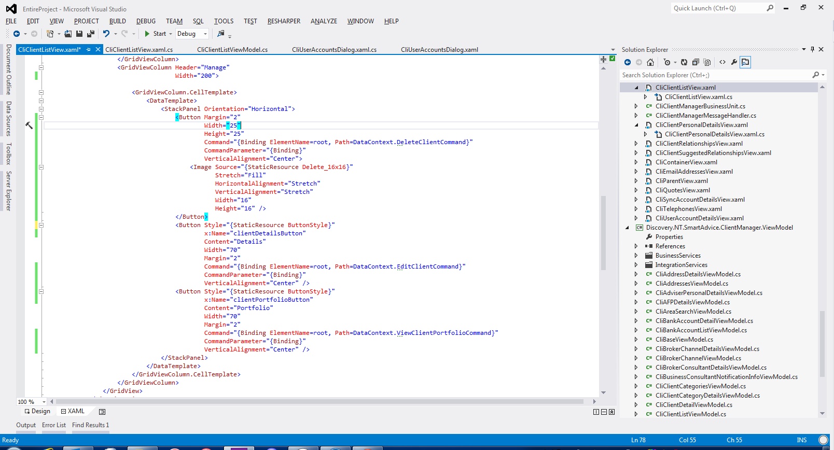This screenshot has height=450, width=834.
Task: Click the View Code icon in Solution Explorer
Action: coord(722,62)
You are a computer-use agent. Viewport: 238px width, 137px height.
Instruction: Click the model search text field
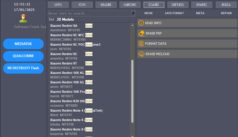coord(89,14)
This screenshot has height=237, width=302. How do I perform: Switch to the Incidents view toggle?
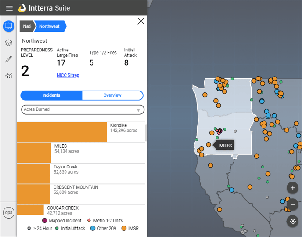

───

WRITTEN REQUEST:
Rewrite the records with "text field" changed to "input box" and everything else unchanged. Omit the pictures.

EXERCISE RESPONSE:
This screenshot has height=450, width=834.
Task: Click the View Code icon in Solution Explorer
Action: coord(722,62)
You are a computer-use agent. Viewport: 238px width, 137px height.
Instruction: Click the model search input box
coord(89,14)
This screenshot has height=237, width=302. How do I perform: Switch to the Incidents view toggle?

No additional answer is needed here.